Une analyse critique de ces résultats a été publiée en juillet 2023 dans BMJ Open (Rang IF) souligne certaines lacunes dans la méthodologie adoptée par les investigateurs de l'étude STAR*D, avec - d'après eux - un risque majeur d'avoir surestimé les taux de rémission et de réponse cumulatifs, créant ainsi une distorsion de la réalité dans leur article de synthèse.

L'objectif de l'étude était donc de réanalyser l'ensemble des données relatives aux patients de l'étude STAR*D en respectant le protocole de recherche original. Les données de 4041 adultes dépistés positifs pour un trouble dépressif majeur ont été réanalysées.

L'une des premières critique des auteurs, est que - contrairement à la plupart des essais cliniques - STAR*D a recruté des patients en quête de soins (vs recrutés) et a inclus des patients présentant un large éventail de comorbidités médicales et psychiatriques. C'est à la fois une critique et un avantage, car cela peut également correspondre plus à la "vie réelle".


Mais la critique la plus importante c'est que les investigateurs de STAR*D n'ont pas utilisé l'échelle de Hamilton (score HDRS) prévu par le protocole pour rapporter les taux cumulés de rémission et de réponse dans leur article de synthèse, ils ont utilisé à la place une évaluation clinique non aveugle (!). Cela a gonflé leur rapport sur les résultats, tout comme l'inclusion de 99 patients qui avaient déjà obtenu un score de rémission au début de l'étude, ainsi que 125 qui avaient déjà obtenu un score de rémission alors qu'ils ont commencé leur traitement de niveau suivant.

Ces patients auraient dû être exclus de l'analyse des données et si ça avait été le cas, contrairement au taux de rémission cumulatif de 67% rapporté par STAR*D après un maximum de quatre essais de traitement antidépresseur, le taux passait à ... 35% si l'on utilisait le HDRS comme stipulé dans le protocole initial.

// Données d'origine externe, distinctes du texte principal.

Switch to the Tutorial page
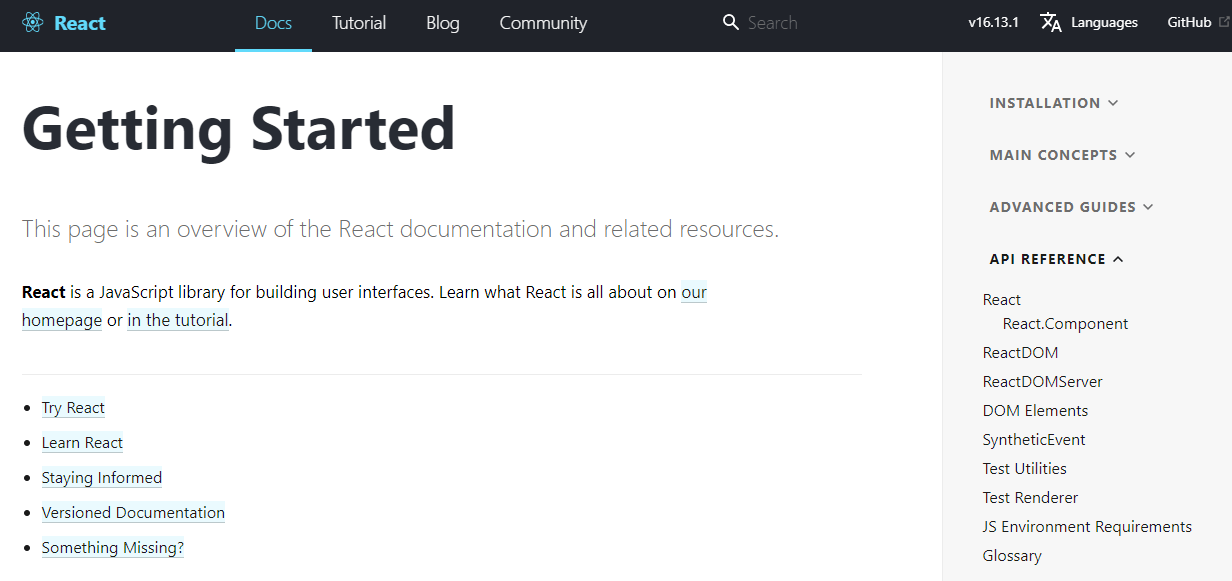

Il devient ainsi évident que les conclusions initiales de l'étude sont biaisées et ne reflètent pas fidèlement la réalité clinique.


Finalement cette étude remet en question l'efficacité des traitements antidépresseurs en révélant des taux de rémission dépressive après quatre thérapies inférieures aux attentes, et surtout elle souligne l'importance de la présentation précise des données cliniques et met en évidence des différences significatives par rapport aux essais contrôlés conventionnels, remettant en question la généralisation de ces derniers aux soins de santé mentale en situation réelle.